*RECORD SET*:
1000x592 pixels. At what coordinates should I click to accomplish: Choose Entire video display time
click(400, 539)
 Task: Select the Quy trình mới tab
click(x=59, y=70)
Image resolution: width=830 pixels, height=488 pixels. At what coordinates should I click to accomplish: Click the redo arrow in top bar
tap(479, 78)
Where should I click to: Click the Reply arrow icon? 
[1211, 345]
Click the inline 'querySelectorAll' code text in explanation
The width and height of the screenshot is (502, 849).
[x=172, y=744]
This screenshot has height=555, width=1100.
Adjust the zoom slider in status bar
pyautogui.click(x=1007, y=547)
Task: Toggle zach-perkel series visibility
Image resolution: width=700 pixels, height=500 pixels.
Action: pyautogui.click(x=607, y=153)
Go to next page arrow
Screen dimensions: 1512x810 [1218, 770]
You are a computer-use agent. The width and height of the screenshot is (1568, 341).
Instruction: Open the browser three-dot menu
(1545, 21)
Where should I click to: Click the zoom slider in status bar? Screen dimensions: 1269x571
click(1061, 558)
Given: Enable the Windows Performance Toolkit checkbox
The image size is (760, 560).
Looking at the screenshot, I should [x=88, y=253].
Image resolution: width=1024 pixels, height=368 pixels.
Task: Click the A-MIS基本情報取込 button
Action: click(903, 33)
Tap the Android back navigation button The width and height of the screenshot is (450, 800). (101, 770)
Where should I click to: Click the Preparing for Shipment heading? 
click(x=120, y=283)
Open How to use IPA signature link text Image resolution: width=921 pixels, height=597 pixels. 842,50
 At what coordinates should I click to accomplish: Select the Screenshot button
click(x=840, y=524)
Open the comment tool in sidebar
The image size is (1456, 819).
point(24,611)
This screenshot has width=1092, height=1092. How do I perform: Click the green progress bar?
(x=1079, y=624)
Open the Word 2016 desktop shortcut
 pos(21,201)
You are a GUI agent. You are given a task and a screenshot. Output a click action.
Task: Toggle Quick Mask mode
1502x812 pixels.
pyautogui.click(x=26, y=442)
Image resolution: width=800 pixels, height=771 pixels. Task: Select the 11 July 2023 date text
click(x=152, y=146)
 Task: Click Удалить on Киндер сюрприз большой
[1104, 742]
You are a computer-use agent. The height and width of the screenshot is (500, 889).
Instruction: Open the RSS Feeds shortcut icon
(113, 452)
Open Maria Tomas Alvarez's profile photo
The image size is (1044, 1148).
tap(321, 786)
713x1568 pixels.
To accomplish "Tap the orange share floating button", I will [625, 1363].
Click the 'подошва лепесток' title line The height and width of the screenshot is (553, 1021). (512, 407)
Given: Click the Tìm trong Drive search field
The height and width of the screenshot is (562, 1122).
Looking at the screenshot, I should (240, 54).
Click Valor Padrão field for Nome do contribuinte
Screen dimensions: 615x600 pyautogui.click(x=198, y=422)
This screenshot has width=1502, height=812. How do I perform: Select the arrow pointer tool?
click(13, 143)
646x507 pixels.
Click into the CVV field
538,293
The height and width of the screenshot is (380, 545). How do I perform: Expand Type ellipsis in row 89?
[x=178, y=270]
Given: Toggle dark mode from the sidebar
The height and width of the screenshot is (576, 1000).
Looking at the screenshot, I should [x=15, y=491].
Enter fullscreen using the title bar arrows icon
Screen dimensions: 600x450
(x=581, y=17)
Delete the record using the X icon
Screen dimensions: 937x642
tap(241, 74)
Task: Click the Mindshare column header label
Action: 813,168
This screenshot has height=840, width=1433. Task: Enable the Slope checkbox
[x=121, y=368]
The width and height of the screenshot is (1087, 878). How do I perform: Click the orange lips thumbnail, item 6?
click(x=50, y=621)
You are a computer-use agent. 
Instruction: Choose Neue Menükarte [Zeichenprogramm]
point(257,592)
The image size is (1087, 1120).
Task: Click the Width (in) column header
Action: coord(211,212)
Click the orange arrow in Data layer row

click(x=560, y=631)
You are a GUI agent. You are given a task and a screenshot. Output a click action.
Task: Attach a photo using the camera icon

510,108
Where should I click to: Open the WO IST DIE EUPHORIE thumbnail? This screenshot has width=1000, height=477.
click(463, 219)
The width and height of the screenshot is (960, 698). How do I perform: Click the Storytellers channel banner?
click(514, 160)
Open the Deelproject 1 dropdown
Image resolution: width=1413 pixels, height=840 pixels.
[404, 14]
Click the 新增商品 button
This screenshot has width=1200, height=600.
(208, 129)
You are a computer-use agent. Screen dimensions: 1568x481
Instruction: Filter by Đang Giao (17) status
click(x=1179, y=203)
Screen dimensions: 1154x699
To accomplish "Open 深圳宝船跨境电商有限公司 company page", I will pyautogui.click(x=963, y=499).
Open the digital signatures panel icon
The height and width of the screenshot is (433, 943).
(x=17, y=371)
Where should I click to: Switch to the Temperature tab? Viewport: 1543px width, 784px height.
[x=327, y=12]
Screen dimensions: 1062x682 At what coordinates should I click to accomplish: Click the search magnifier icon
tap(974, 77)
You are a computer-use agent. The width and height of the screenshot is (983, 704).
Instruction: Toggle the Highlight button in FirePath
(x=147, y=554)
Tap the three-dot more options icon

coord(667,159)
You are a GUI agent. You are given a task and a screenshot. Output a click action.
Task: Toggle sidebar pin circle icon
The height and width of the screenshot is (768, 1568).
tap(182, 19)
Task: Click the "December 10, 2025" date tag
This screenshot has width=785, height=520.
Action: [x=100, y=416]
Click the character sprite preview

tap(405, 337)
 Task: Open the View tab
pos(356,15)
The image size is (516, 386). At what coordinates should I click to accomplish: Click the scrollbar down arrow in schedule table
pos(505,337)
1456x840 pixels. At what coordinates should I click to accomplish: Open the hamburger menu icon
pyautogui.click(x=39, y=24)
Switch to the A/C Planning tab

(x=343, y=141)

*WHAT IS EXPECTED*: Reproduce every line above containing "mode".

*WRITTEN SOLUTION*:
Task: Toggle Quick Mask mode
Given: Toggle dark mode from the sidebar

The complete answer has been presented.